Source data:

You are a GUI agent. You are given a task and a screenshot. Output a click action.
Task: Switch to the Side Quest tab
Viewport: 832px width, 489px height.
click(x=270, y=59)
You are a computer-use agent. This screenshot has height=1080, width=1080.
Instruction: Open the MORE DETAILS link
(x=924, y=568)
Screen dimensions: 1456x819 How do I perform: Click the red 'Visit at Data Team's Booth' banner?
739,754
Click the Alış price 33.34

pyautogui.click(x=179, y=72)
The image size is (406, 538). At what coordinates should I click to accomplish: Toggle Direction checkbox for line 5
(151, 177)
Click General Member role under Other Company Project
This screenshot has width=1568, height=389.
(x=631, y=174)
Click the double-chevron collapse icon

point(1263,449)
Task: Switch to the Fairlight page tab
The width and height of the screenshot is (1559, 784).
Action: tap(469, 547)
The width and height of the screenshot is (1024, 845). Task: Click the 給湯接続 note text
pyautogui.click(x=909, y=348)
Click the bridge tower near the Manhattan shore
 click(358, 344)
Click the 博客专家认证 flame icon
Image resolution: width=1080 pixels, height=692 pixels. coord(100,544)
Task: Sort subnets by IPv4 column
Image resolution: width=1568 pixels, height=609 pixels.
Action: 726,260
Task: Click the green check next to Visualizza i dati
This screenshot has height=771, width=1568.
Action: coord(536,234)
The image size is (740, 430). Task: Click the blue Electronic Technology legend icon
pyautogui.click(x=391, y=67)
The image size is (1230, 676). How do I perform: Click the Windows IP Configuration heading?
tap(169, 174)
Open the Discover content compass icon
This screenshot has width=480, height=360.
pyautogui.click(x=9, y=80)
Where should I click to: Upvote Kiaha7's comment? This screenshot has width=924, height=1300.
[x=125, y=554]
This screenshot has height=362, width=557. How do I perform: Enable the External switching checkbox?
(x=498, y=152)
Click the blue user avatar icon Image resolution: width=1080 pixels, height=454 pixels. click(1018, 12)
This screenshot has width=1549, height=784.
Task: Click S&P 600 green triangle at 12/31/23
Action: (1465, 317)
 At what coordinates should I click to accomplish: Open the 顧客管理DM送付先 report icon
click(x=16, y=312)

EXERCISE:
Among the entries above, find every line holding "agent" and copy it.

ANSWER BELOW:
You are a GUI agent. You are given a task and a screenshot. Output a click action.
You are a computer-use agent. This screenshot has height=1080, width=1080.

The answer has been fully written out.